◆ **TASK DETAILS**: Extract each line from the listing below that contains the word "width".

◆ **RECORDS SHOWN**:

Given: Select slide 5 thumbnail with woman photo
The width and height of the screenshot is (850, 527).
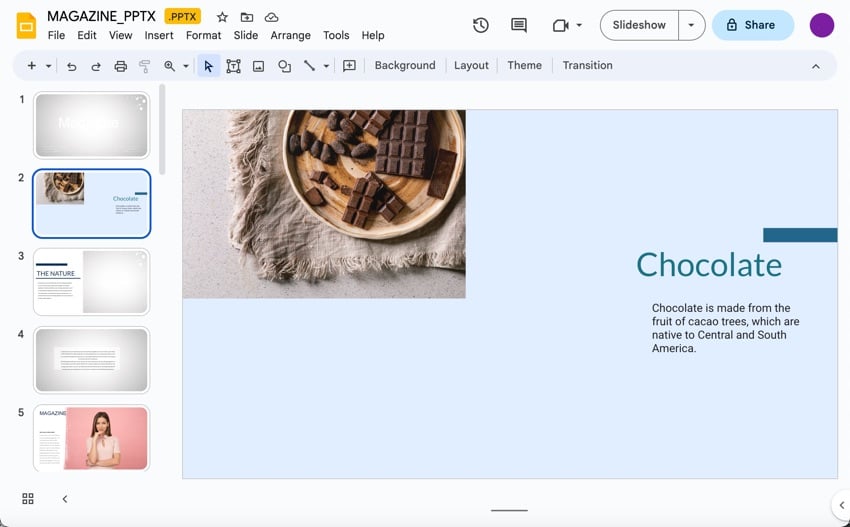Looking at the screenshot, I should (92, 437).
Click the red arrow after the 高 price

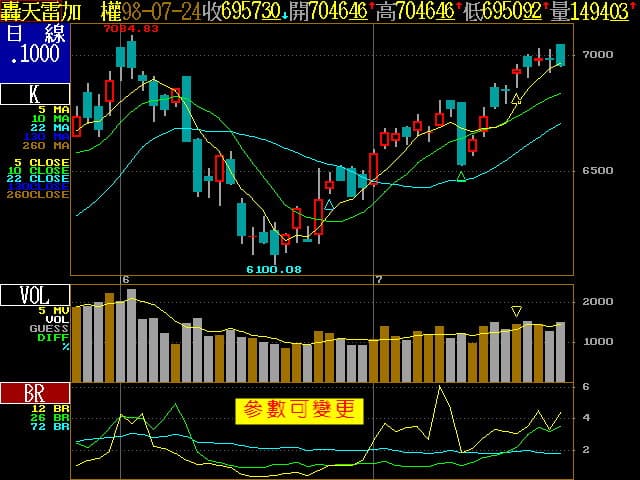tap(457, 9)
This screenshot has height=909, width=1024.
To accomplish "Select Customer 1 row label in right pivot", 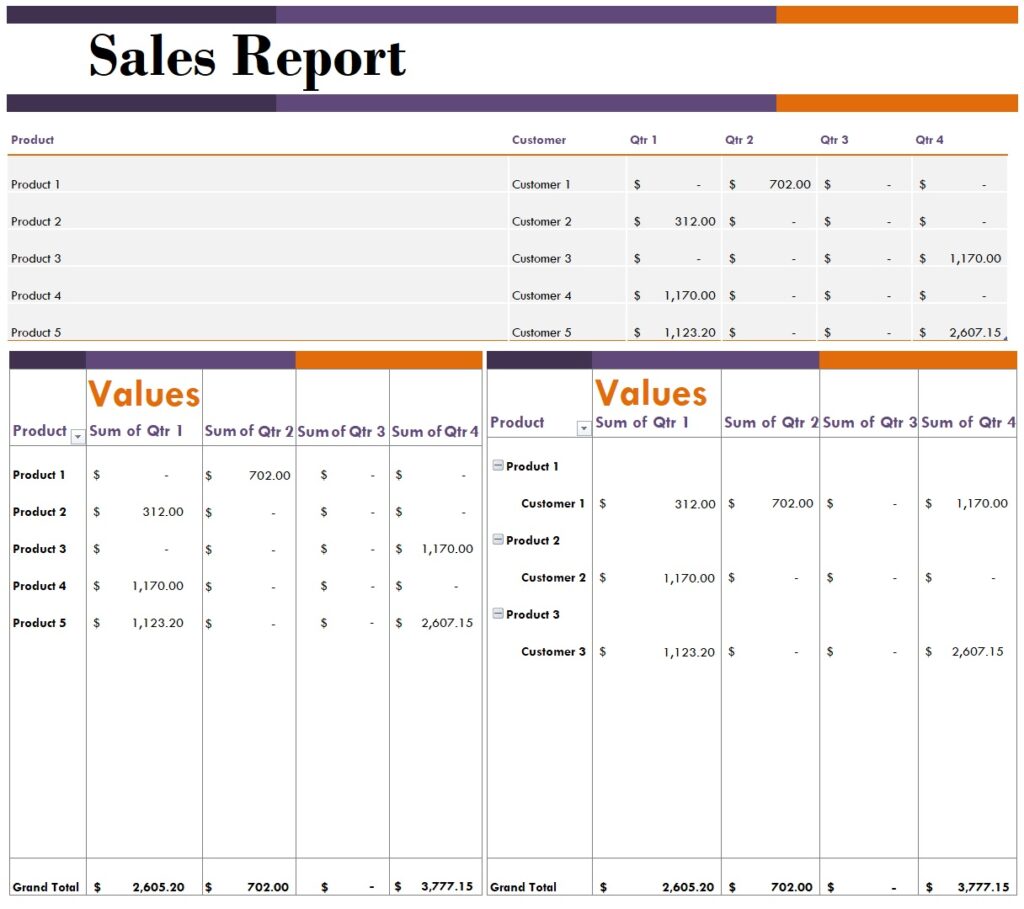I will coord(553,503).
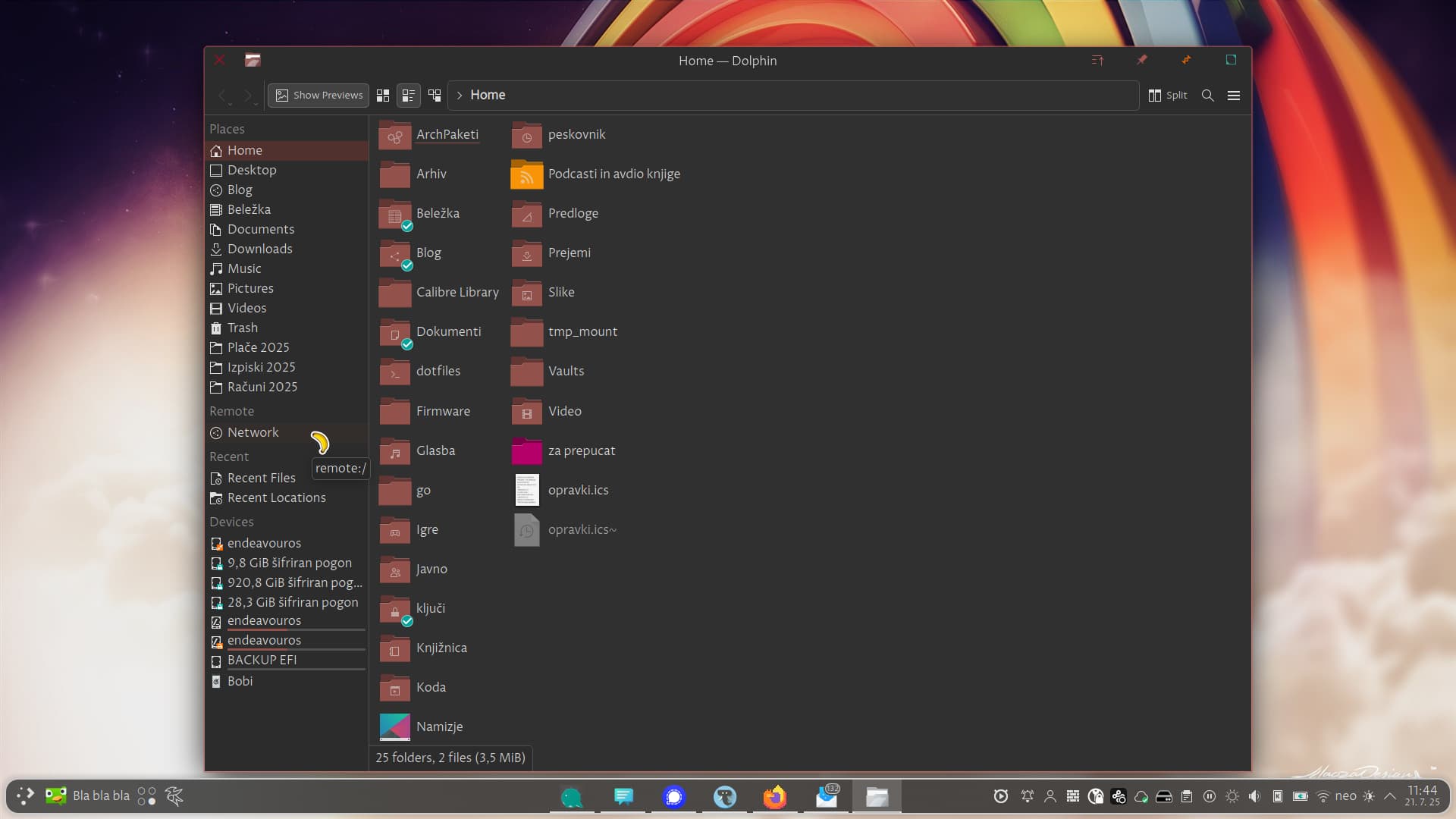Open the search tool in Dolphin
The image size is (1456, 819).
point(1208,96)

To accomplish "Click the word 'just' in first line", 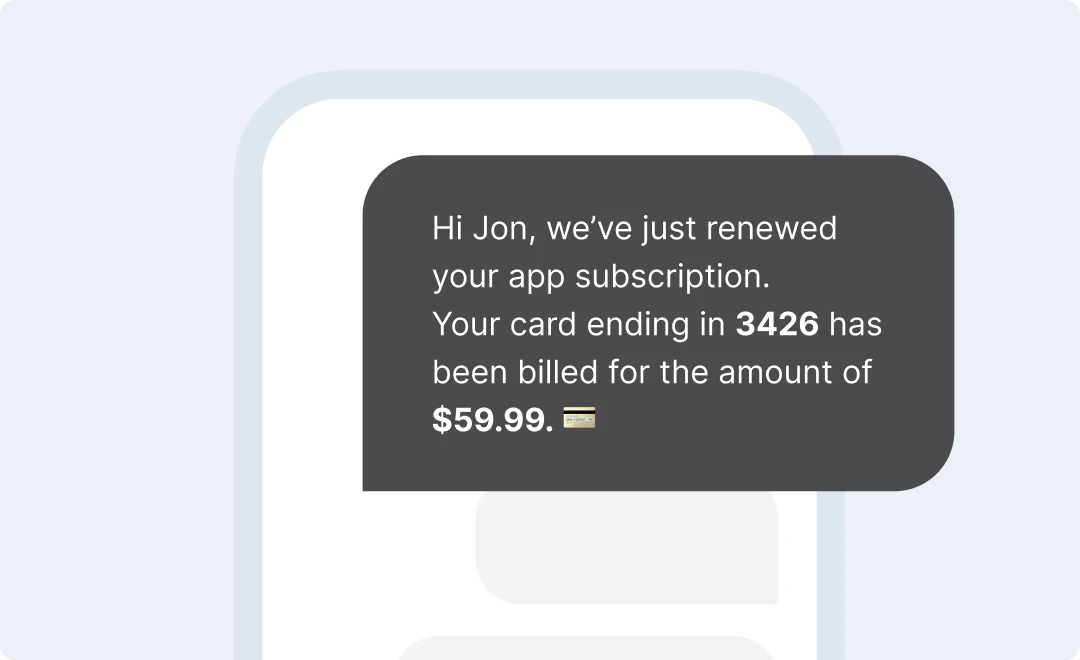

◆ **RESPONSE**:
The width and height of the screenshot is (850, 527).
This screenshot has height=909, width=1024.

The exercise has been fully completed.